A few suspected that she had returned to her own people. A fair faction hoped
that Aidan himself had put her away. He did not speak to them nor they to him,
nor did they venture to look on him with either pity or vindication.

It mattered little to a kingdom readying for war. She was a
woman, and women were only to be thought of when there were walls to guard.

Ysabel was harder to deceive. She wanted explanations. Aidan
gave her what he could, but lovers’ wars were as far beyond her as the moon.
She understood only that Morgiana was gone, and that Aidan grieved, and that it
should not be so. She decided that he needed her; that, in short, she must go
with him to Acre.

“I want to go,” she said. She had come to Lady Margaret’s
house with one of her mother’s women scowling in her wake, ostensibly to see
her grandmother, actually to catch Aidan as he settled matters that needed
settling if his holdings were to be secure in the midst of the war. “Lady Elen
is going. So is Aimery. They can take care of me.”

Aidan regarded her narrowly. The little minx had it all
plotted, that was clear to see. “I would rather that your mother looked after
you,” he said, “here where it’s safest.”

“Jerusalem isn’t safe,” said Ysabel. “Not if the sultan
beats you on the field. This is the first place he’ll aim for, and the first
place he’ll want to take.”

“Who has been telling you that?” Aidan asked her with a
touch of sharpness.

“People are talking,” she said, “all over the city. The
pilgrims are scared.”

“The pilgrims are wise,” said Aidan. “But not as wise as
they might be. Jerusalem won’t be the first to fall. It’s too deep in the
kingdom, and too well defended, even if we strip every other place bare to make
up the army. Acre is much more likely to be a target, because it faces on the
sea, and the pilgrims’ ships are there, and the king’s winter palace, and the
cream of the trade. What would you do there? There won’t be any children to
play with.

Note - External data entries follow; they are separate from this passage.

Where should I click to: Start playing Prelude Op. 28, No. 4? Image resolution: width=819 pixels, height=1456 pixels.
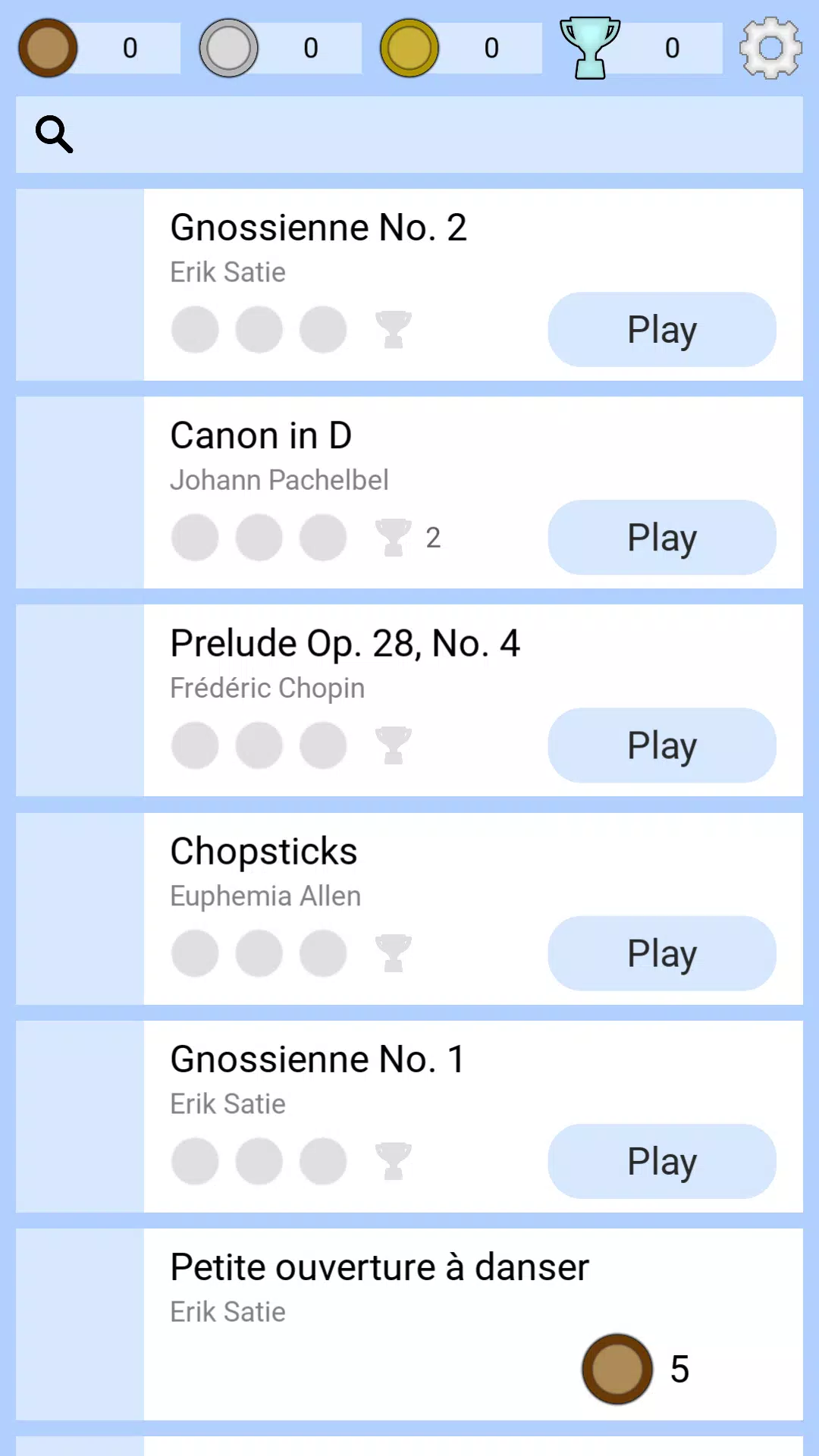(x=661, y=745)
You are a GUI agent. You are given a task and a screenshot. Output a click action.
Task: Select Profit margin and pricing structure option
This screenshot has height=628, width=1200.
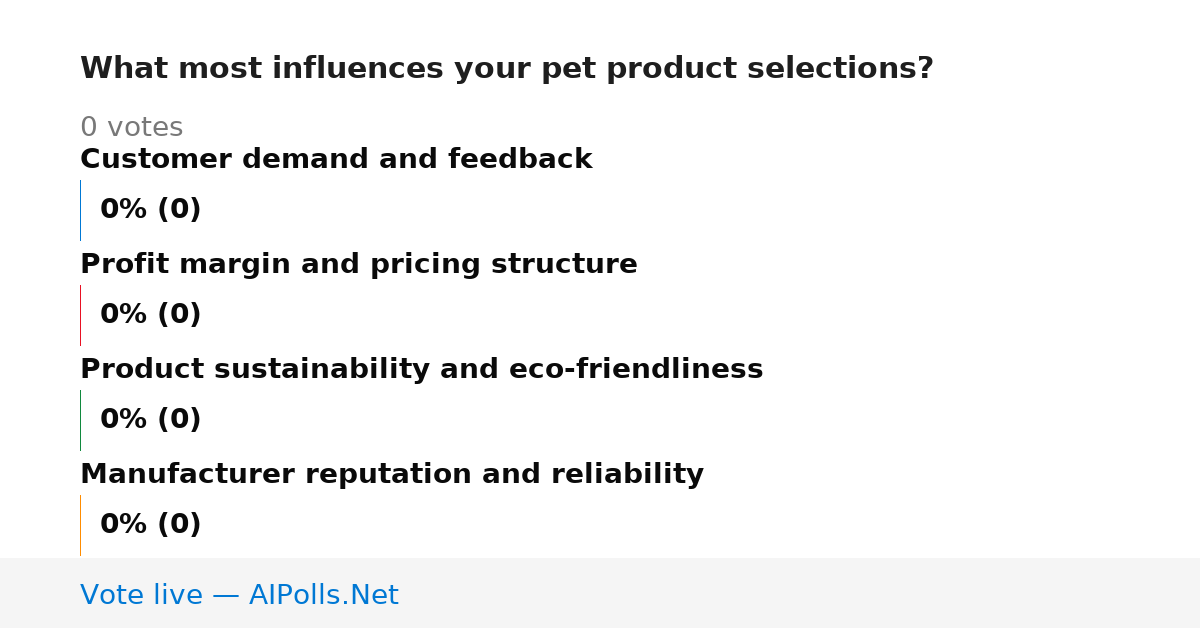pos(359,264)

Simeon is staying here to look after the women; Akiva will stay with
him.”

He had scored a hit there, but she was well dug in and
determined to fight. “If you mean Mother and Grandmother, it’s not Rabbi Simeon
who will be doing the looking after, but the other way round. Akiva can’t even
fight.” She did not say it with contempt, he was glad to notice. It was a fact,
that was all. “Mother says she’s staying here because she’s so big with the
baby, but it’s really because Grandmother is here and doesn’t want to leave.
Mother will go to Acre later if she can, you wait and see. She hates to stay in
one place when her men are out fighting wars.”